We conducted detailed experiments to compare the performance of different parallel execution systems, focusing on transactions per second (TPS) and speedup ratio, which measure the relative performance improvement when executed on multiple virtual machines compared to a single virtual machine for each system. For all detailed experimental data, including absolute TPS values and speedup ratios, please refer to the complete experimental report.

ETH TokenTransfer Contract: This experiment used actual historical ETH transactions similar to the standard ERC20 smart contract.

Voting Contract: The Voting contract is an excellent example of how the PREDA model simplifies parallel voting algorithms. It utilizes Crystality and PREDA's data splitting, relay, and execution mechanisms, and performs better in both absolute TPS and speedup ratio compared to optimistic (Aptos) and pessimistic (Sui) parallelization methods.

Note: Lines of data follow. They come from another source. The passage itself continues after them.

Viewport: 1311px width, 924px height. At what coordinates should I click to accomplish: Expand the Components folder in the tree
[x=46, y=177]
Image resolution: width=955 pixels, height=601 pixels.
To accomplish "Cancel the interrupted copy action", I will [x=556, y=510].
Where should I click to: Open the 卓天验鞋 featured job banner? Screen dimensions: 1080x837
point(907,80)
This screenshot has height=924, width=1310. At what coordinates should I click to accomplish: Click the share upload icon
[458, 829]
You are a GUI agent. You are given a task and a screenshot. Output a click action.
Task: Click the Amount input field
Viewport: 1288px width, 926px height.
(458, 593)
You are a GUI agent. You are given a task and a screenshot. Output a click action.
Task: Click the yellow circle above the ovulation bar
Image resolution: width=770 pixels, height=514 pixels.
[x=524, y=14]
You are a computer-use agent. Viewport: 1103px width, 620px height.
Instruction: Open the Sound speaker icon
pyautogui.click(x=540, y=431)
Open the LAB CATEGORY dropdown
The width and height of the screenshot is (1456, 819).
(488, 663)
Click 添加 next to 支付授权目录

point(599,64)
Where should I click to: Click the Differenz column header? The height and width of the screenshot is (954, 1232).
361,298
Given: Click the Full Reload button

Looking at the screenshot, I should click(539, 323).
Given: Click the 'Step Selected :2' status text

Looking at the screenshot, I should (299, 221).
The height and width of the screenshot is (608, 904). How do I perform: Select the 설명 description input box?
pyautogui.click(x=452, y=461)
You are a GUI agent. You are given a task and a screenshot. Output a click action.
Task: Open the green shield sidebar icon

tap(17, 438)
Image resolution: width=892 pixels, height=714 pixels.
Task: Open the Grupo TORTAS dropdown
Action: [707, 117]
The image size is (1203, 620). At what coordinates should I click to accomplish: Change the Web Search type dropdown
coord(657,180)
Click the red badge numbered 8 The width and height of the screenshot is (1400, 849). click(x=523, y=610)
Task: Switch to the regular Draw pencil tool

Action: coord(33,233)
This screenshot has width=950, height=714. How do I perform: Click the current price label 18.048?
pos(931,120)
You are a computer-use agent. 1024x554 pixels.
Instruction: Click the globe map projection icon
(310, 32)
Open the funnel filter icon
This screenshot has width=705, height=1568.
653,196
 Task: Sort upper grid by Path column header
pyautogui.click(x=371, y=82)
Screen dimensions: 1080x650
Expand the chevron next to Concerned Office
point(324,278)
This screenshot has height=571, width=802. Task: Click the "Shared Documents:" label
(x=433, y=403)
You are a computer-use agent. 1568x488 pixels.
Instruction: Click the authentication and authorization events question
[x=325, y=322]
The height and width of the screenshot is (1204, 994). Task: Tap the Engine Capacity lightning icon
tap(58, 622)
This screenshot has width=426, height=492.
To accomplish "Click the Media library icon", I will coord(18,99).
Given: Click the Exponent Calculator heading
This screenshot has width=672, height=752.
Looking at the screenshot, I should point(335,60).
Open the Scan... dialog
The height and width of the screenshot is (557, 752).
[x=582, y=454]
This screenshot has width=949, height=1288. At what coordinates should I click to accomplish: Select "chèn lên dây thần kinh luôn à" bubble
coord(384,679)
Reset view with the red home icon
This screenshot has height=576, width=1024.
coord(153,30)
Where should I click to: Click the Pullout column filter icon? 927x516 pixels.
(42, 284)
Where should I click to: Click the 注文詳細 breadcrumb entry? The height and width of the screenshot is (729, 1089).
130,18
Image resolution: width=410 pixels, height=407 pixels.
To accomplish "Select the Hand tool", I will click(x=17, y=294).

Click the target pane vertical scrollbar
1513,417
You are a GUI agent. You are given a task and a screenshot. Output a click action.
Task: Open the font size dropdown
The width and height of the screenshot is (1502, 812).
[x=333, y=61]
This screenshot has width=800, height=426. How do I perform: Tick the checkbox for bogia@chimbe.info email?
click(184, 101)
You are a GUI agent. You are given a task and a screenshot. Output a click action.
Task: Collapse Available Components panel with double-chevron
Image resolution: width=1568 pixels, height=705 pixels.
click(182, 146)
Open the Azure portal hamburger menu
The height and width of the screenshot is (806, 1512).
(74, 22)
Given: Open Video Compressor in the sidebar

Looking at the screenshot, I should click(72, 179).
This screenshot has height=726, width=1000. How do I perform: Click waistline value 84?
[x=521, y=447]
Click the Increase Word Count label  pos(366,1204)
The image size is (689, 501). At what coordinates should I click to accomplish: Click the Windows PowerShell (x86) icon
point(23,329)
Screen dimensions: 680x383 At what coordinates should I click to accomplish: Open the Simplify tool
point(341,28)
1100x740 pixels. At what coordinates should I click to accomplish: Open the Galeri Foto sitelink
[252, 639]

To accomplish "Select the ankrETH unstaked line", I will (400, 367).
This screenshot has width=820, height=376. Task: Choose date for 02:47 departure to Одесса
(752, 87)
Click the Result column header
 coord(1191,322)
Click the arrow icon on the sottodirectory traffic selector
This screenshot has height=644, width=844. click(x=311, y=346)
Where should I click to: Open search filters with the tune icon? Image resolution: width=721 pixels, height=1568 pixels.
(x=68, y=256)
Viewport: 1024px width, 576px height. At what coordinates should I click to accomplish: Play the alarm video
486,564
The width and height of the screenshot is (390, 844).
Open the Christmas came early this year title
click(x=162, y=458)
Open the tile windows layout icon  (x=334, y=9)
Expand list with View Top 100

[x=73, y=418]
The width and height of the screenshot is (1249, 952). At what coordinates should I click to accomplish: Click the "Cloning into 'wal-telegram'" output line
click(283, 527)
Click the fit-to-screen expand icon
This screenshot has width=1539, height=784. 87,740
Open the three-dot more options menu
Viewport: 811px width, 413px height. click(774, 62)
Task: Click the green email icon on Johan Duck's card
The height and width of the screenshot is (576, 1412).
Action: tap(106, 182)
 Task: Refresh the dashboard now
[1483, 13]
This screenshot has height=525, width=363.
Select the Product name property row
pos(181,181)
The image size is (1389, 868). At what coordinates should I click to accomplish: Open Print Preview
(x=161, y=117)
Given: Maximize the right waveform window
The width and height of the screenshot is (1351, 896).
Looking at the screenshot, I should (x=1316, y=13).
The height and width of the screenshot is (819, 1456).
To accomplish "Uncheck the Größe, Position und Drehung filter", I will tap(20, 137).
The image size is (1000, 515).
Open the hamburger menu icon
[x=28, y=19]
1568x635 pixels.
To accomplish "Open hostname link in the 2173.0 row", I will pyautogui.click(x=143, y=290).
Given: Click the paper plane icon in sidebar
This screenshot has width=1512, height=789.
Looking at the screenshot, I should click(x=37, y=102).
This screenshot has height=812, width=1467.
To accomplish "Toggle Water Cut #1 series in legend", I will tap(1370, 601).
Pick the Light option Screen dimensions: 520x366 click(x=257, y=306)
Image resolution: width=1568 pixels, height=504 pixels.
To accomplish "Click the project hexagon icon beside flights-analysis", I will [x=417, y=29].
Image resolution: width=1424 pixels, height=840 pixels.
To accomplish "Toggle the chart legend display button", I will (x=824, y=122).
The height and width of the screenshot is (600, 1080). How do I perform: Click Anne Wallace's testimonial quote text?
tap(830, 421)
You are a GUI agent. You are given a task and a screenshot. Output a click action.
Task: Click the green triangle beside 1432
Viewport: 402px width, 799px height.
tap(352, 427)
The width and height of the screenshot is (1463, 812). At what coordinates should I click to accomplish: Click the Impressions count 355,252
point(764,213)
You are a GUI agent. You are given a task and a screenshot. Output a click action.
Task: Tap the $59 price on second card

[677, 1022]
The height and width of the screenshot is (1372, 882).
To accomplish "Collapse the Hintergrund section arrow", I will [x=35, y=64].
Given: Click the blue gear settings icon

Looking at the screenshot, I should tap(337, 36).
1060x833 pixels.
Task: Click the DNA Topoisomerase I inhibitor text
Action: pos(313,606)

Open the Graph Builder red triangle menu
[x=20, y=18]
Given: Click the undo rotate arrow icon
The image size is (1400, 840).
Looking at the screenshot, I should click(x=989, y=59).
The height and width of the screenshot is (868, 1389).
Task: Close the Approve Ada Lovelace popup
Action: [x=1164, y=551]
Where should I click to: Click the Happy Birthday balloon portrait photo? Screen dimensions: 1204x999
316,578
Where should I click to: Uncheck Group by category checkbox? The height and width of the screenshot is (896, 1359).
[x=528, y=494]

The original sequential algorithm in Solidity now allows parallel voting across virtual machines and aggregates results from temporary arrays.

AirDrop: This contract triggers multiple token or NFT transfers from one address to multiple addresses, following a one-to-many state change pattern. In this case, two transactions in Sei, Aptos, or Sui cannot be executed in parallel, but only the higher granularity parallelism of the PREDA model allows these transactions to be processed in a pipeline mode.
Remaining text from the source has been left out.